- [Task goal]: What you return should match the data word for word, minus the images.

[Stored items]

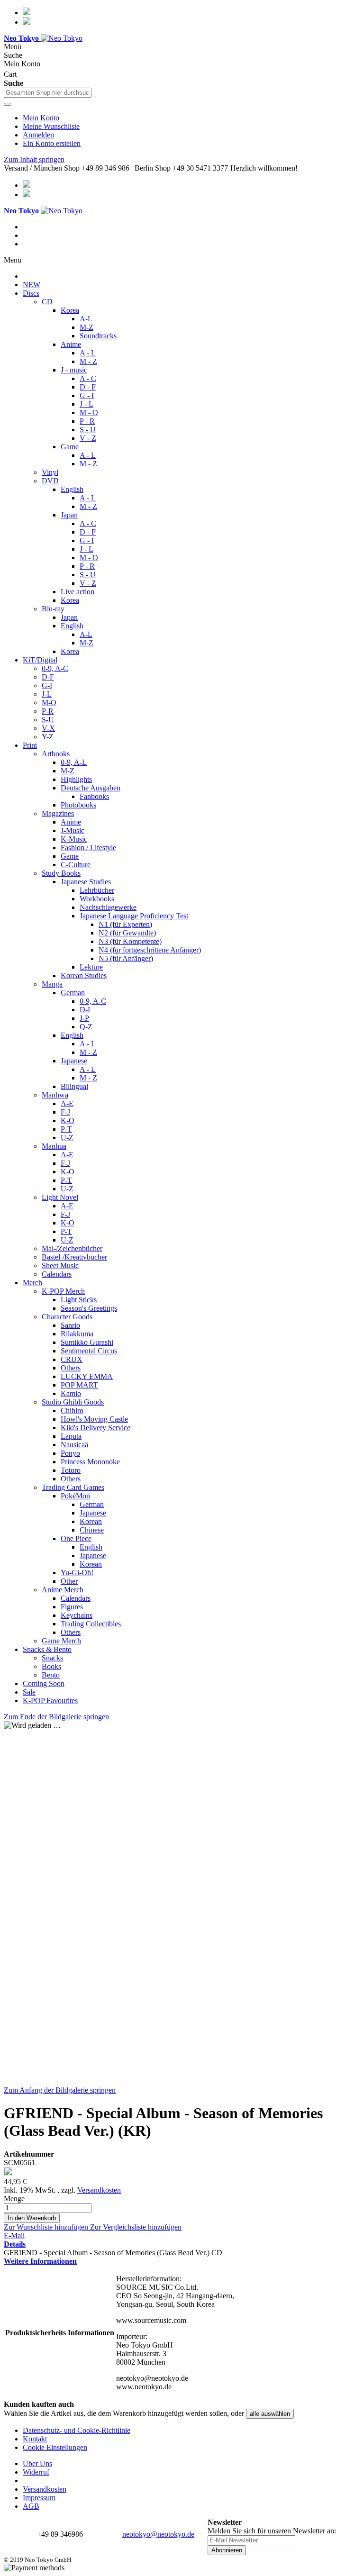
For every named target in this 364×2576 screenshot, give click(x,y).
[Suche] (7, 104)
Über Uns (37, 2463)
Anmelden (38, 135)
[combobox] (47, 93)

- [Answer to the problem]:
For every named target in this 364×2576 screenshot, give click(x,y).
[Suche] (7, 104)
Über Uns (37, 2463)
Anmelden (38, 135)
[combobox] (47, 93)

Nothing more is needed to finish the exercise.